## Passage given
** begin **

It is worth trying to put a confidence level on how good you think the result is. I don’t do bets but I can consider a thought experiment in which Hawking is forcing me to make a bet under threat of running me down at high speed on his wheelchair. That makes it possible for me to imagine what are the breakeven odds I would accept as a way to evaluate my Bayesian estimate for the probability that BICEP2 have indeed seen cosmological B-modes.  I would put this figure at about 80% for now and I consider that to be a good level of confidence at this early stage. This will change dramatically either up or down when other completely independent results either confirm or refute the BICEP2 results.

There was an interesting exchange during the discussion at the end of yesterdays colloquium when someone asked “How could Planck have missed this?” It was pointed out that Planck has a very broad mission  compared to BICEP2 whose only goal was to find the B-modes. Someone from Planck then stated quite pointedly that they had not yet published anything that would justify the claim that they had missed this signal. Very interesting! There is a further long list of other experiments that have the capability to look for B-modes too so soon we should know the answer to this particular question with a much better level of confidence.

Were these B-modes formed by primordial gravitational waves?

So if we now assume that the observations of B-modes is good we can ask about how certain we can be that these are a signature of primordial gravitational waves.  At the Colloquium we heard from  Uros Seljak who was the first cosmologist to realize in 1996 that B-mode CMB polarisation could be used as a signal for these gravitational waves. He was followed shortly after by  Marc Kamionkowski, Arthur Kosowsky, and Albert Stebbins. See this report from Berkeley for the details of the story. If I were in a position to make nominations for the Nobel prize for the observational side of this discovery I would want to include Seljak along with people from BICEP2 but past awards indicate that the phenomenologists who take these crucial steps usually fail to be recognised at this level because they fall between the two stones marking the original theoretical insight and the final experimental discovery, too bad.

** end **

## Material provided
** begin **

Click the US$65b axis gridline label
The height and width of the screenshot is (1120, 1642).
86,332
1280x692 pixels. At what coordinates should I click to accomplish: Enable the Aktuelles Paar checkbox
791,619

** end **
** begin **

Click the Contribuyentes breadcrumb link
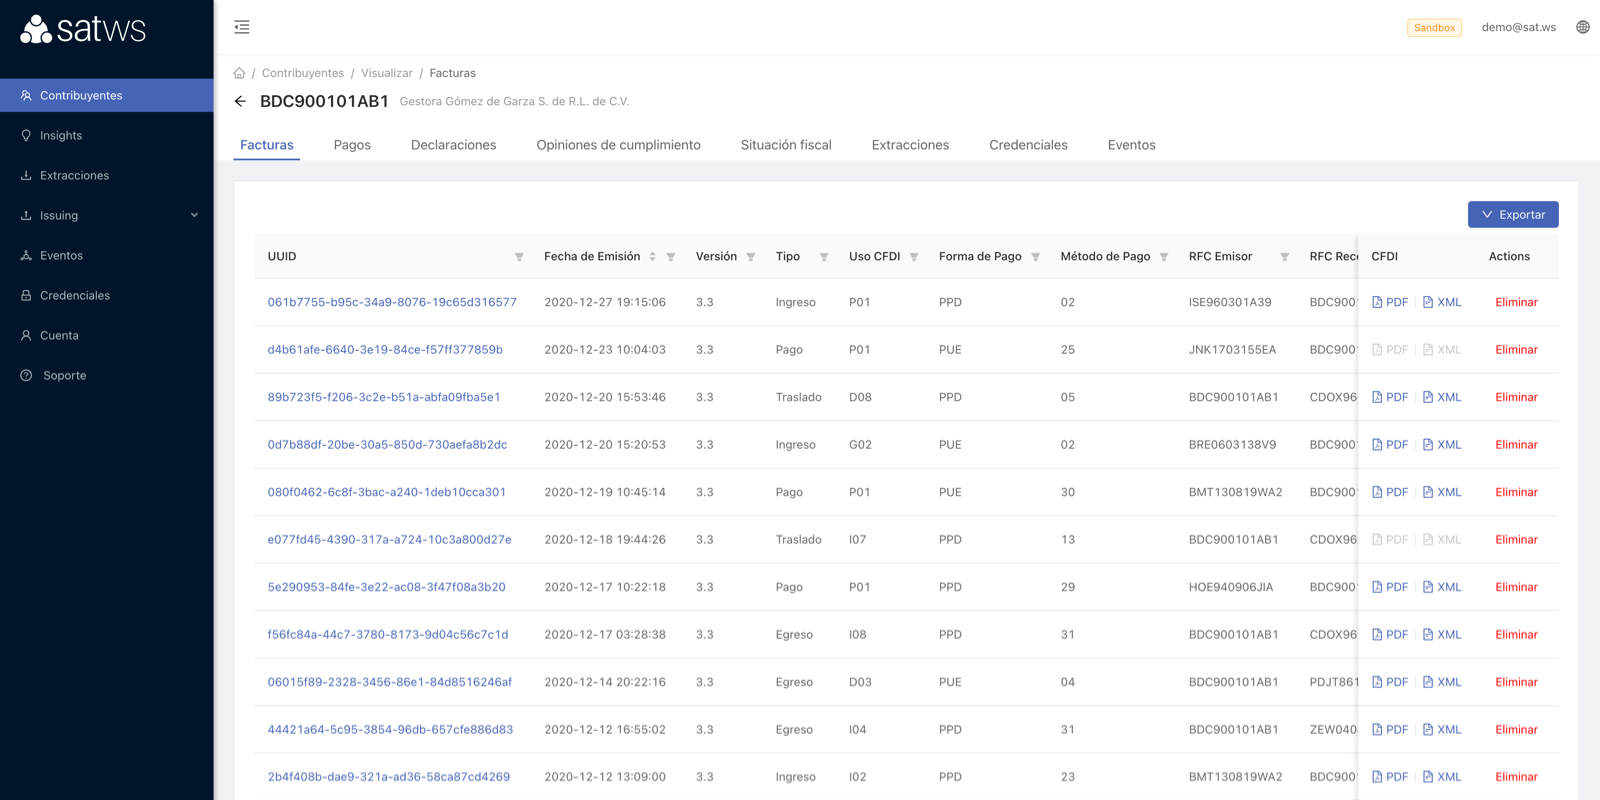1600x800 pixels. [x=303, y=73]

** end **

## Instructions
1. Answer these questions about the passage on BICEP2:
(a) What probability does the writer give that BICEP2 has seen cosmological B-modes?
(b) In what year did Uros Seljak realize that B-mode polarisation could signal primordial gravitational waves?
(c) According to the colloquium discussion, what was BICEP2's only goal?
2. Resume the passage on BICEP2 from the point where it stops.
The records are separate material and are not connected to the passage on BICEP2.

## Answers provided
1.
(a) About 80%.
(b) 1996.
(c) To find the B-modes.

2.
I noticed that several theorists claimed that the B-modes can only be produced by gravitational waves. I think we need to be cautious about this claim. The well known additional source of B-modes is gravitational lensing from background galaxy clusters. Fortunately this effect can be accurately modelled because we can observe the galaxies and we know very well now how much dark matter is clumped around them. The power spectrum plot from BICEP2 compares their signal with the lensing background. Here is the plot with the lensing background filled in yellow to show clearly how the signal stands out above the lensing. Simply put the gravitational wave spectrum is seen a higher angular scales than the lensing so it is clearly separated.


Could something other than lensing or gravitational waves produce B-modes. One thought that came to my mind was the magnetic fields can also twist the polarisation of radiation as first shown by Michael Faraday. None of the theorists have discussed this possibility so I was at first willing to accept that you need tensor modes rather than vector fields to produce the B-modes, but then I found this presentation by Levon Pogosian  that seems to say otherwise. Traditionally magnetic fields have been discounted in cosmological models but in recent years some have found reason to be more open to their importance.  I have no idea if this is a viable alternative source for the B-modes but until I hear a plausible direct refutation I am keeping this open in my mind. The good news is that new radio telescopes such as SKA and LOFAR should be able to detect signals from cosmic magnetic fields so I think this is a question that can be settled .

Other sources of the B-modes such as galactic dust and synchrotron radiation were considered by the BICEP2 team but were only discounted at 97% confidence. This is not a high confidence level for such an important result. The significance of an observation is only valid when all possible backgrounds are accounted for so the 5 to 7 sigma claims are questionable here. We have seen many observations in particle physics and cosmology at 2 to 3 sigma fade away as new data arrived. As outsiders who could hear such results from hundreds of experiments that are taking place we should not discount the “look elsewhere effect” that this implies.

The only other possibility I can think of as an alternative explanation for B-modes would be if cosmic structure had formed in dark matter before the moment of last scattering when the CMB decoupled from the visible matter. This is not the accepted view in cosmology but since the surprisingly early formation of galaxies after that time has not been explained I will not discount it. Ironically there is an improved chance of something like this happening if the primordial gravitational waves are present and that weakens the doubt that this alternative casts. Finally we should perhaps allow for the more remote possibility that something else we have not thought of can  produce these B-modes.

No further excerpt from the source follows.